A word of warning: although contract killing is  the least detected murder don’t try it.  Over and again  ordinary people seeking  contract killers ending up talking to undercover policemen (or policewomen obviously).   Criminals are  looking for a negotiating tool that they can use with the Police so if they can turn somebody in it is win/win for the Police and the crooks.  In effect the criminal becomes an informant and therefore   protected.

Alan Rosser’s workshop called “Imperial Engineering” is named after the Imperial Hotel, it is opposite the Imperial Hotel across Dickson Road,  a whole area derived a living from the Imperial Hotel.  Waiters, chefs, porters…  and drug dealers, prostitutes, rent boys.  It is interesting to think that it was here in the Imperial Hotel that another contract killing was planned.  The attempted killing of Norman Scott by  Tony Newton illustrates the unreliability  treachery and sheer mind numbing stupidity which without moral considerations make using a contract killer a very dodgy proposition.

The average fee for a professional contract killing is £15000 but it can be as little as £200.  You get what you pay for.  There aren’t enough contract killings in the UK to keep even one contract killer in business.

There are probably a small number of effective contract killers who do it as part of business which might involve other crimes.  Contract killings are often used in connection with marital difficulties and debt.  It is hard to understand the circumstances of Alan Rosser’s killing because it made payment of a debt impossible.  It could have been a combination of debt and  rage.  It could have been to prevent Alan Rosser giving evidence in the kidnapping case.   Many gangland killings are intended to intimidate, but it is difficult to understand how this could apply to Alan Rosser.

 

ALAN ROSSER

 

This is Alan Rosser

Murder victim Alan Rosser

Alan Rosser’s death has been the starting point for a journey but he was a living person.  Like ourselves he might not have considered it deeply but he  enjoyed his life.  He was a hard worker.  He was still at work at 6.30 pm on Friday evening when his life was ended by a man who probably didn’t know him for reasons we don’t know.

And a mother lost a son, a sister a brother and a brother a brother.  And almost certainly over  a trivial sum.  At the centre of some acts of crime is an truly disorientating disproportion.  A criminal values his own advantage at an utterly different level from somebody else’s disadvantage.

It is easy for me to write this because I was brought up in  good circumstances.  Imagine you were surrounded  by violence and terrible need and had to compete relentlessly for everything.  Would you…?

We are dealing with minds  different from our minds and with a  parallel state with its own codes.

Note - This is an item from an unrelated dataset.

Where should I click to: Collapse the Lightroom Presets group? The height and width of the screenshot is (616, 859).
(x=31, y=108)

Is there  hope of justice for Alan.  Is it possible seventeen years after the event to interview the three people convicted for the kidnapping and ask them if they want to say more ?  It might clarify the circumstances.   Or could improved forensics elicit more from the partial fingerprint?

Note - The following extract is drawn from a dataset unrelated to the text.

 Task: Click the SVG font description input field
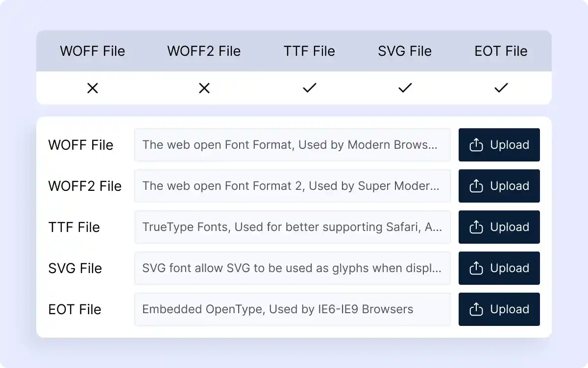(x=292, y=268)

Other than that it is unlikely we will  know and we are filled with sadness for Alan Rosser who may have got mixed up with people beyond his imagining, people at the very edge of our own understanding.

Sources

Almost all the information came from the Blackpool Gazette.  Thanks to that invaluable source Blackpool Local History Centre where local newspapers are available on microfilm.